May 16, 2017 - Politics & Policy

Schiff calls WH's Russia response a "non-denial denial"

Pablo Martinez Monsivais / AP

Ranking Member of the House Intel Committee Adam Schiff said "the denials from the administration" about Trump's disclosure of highly classified information to Russian officials "are really a form of non-denial denial," during an interview with NYT's David Sanger at the Center for American Progress' Ideas Conference Tuesday.

What they're not saying: Schiff added the administration's statements that "the president did not discuss war plans is a bit of a non sequitur, and saying he did not discuss sources and methods is a bit of ruse," since that's not what the report was about.

"What we are engaged in is a new war of ideas, it's not communism versus capitalism, it is autocracy and authoritarianism versus democratic forms of government," said Schiff.

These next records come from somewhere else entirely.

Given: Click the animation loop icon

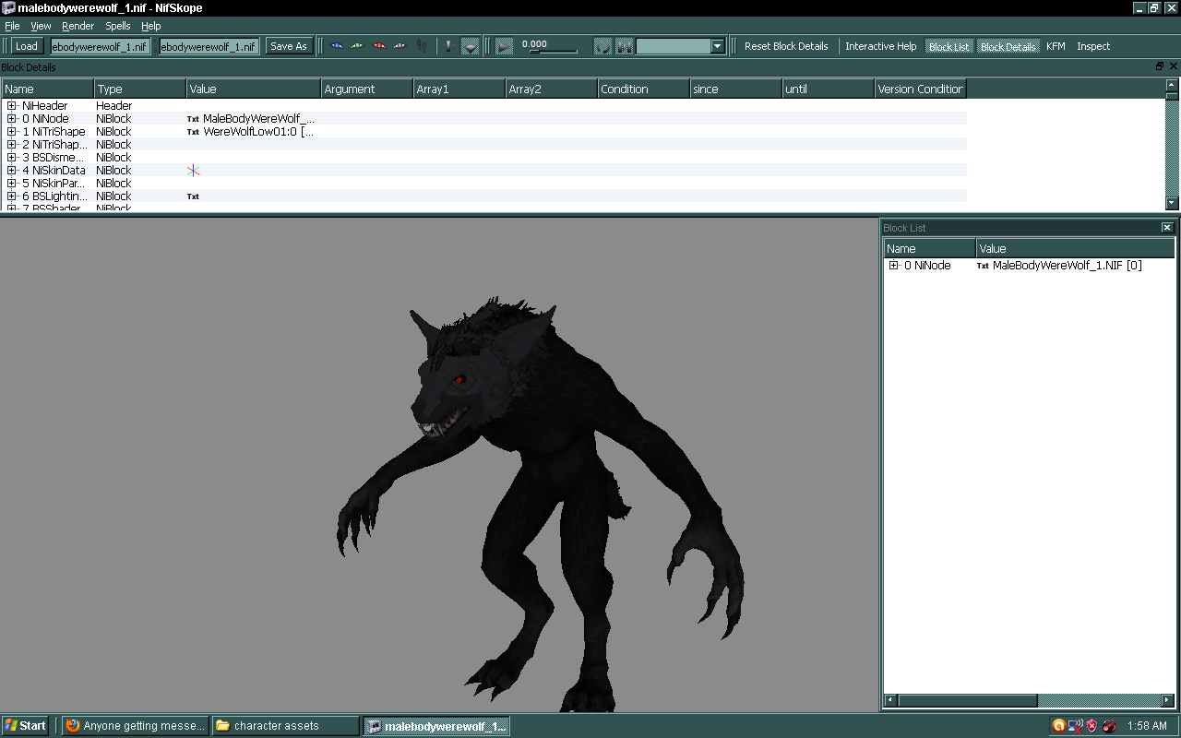Looking at the screenshot, I should [x=602, y=46].
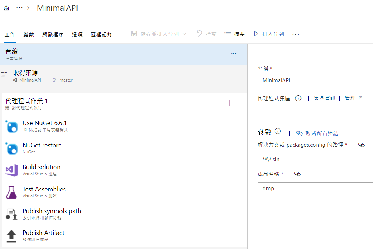Expand the 儲存並排入佇列 dropdown arrow

click(x=184, y=34)
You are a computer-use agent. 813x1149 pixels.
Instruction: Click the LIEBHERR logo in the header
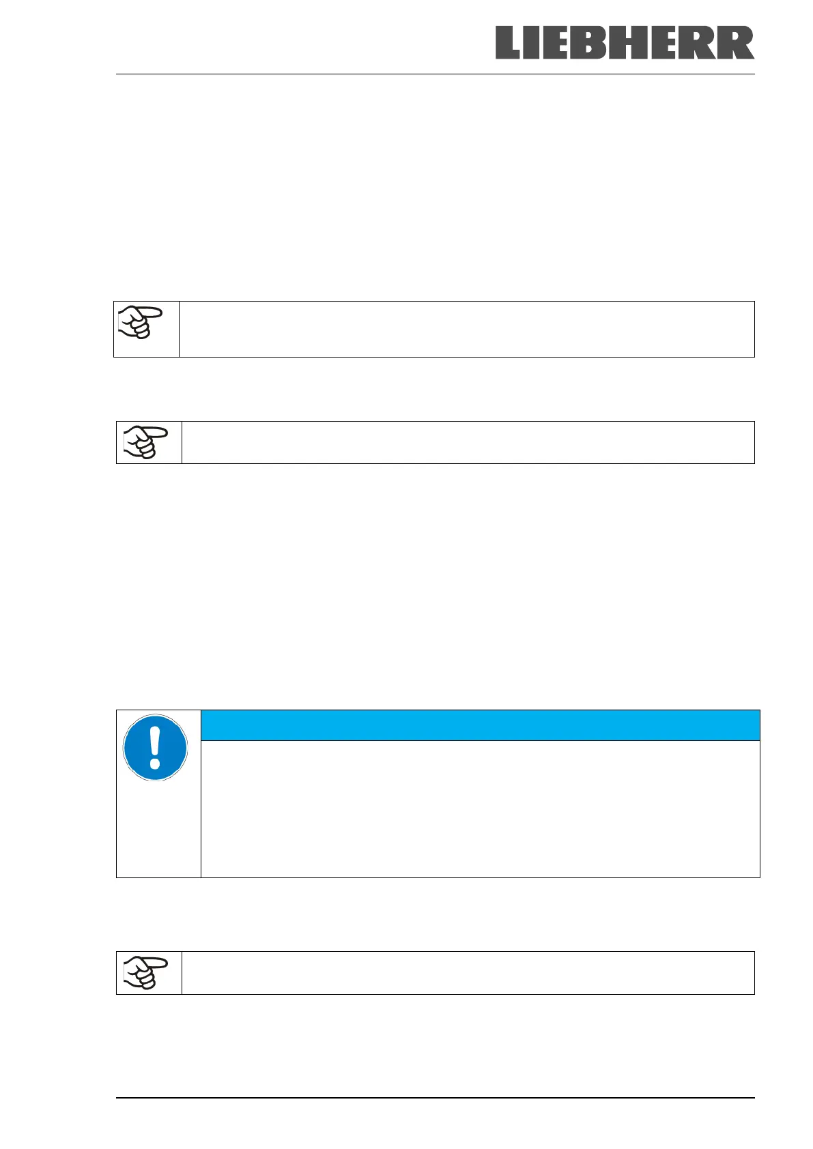click(625, 42)
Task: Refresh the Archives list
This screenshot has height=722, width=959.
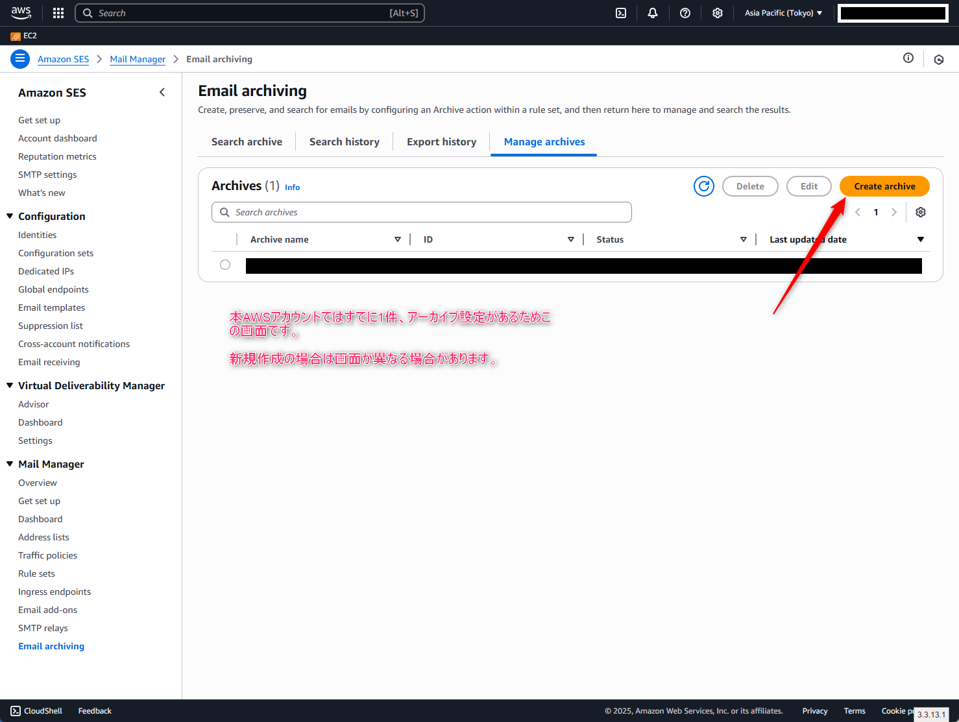Action: click(704, 186)
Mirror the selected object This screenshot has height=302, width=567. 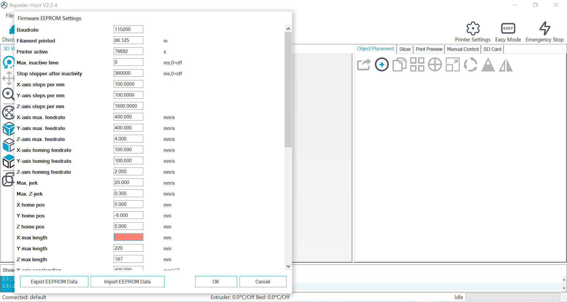[506, 64]
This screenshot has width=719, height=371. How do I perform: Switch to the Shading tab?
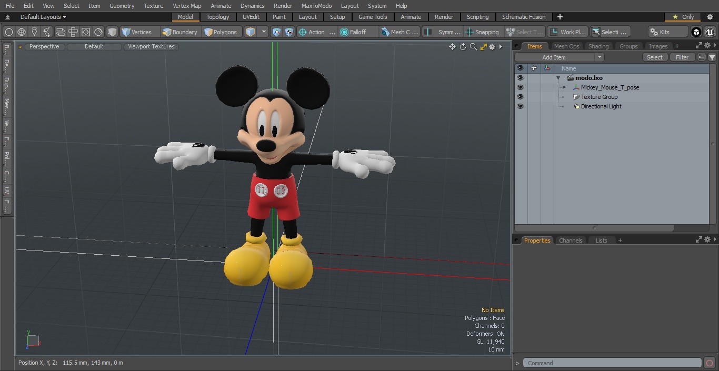598,46
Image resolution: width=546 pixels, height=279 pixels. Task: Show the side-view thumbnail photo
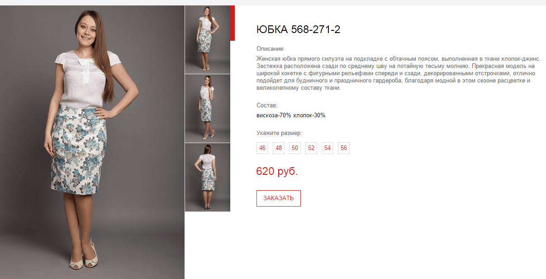pos(208,109)
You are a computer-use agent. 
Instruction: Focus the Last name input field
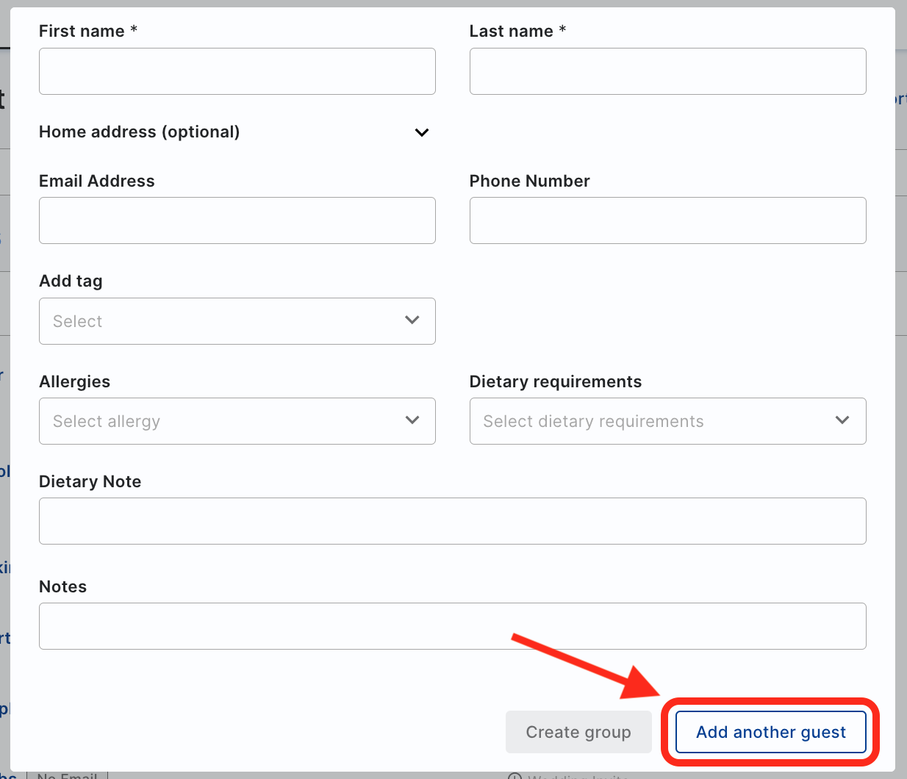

What this means: Schiff warned Russians could "reverse engineer" what they learned from Trump to determine the source of the information is. Schiff said that means:

  • The source could dry up (and if the source is a human it's even more dangerous)
  • The country that shared that intel with the U.S. "could decide it can't trust the U.S. with information"
  • "Or worse, it can't trust the President with information," which gets even more dangerous "particularly if we're talking about a threat posed to Americans by ISIS," which is what the reports allege

He's right: Already we have seen European countries questioning their relationship with the U.S.

The solution: Not much of a reassuring answer from Schiff — "I have to hope that someone will counsel the president what it means to protect...information."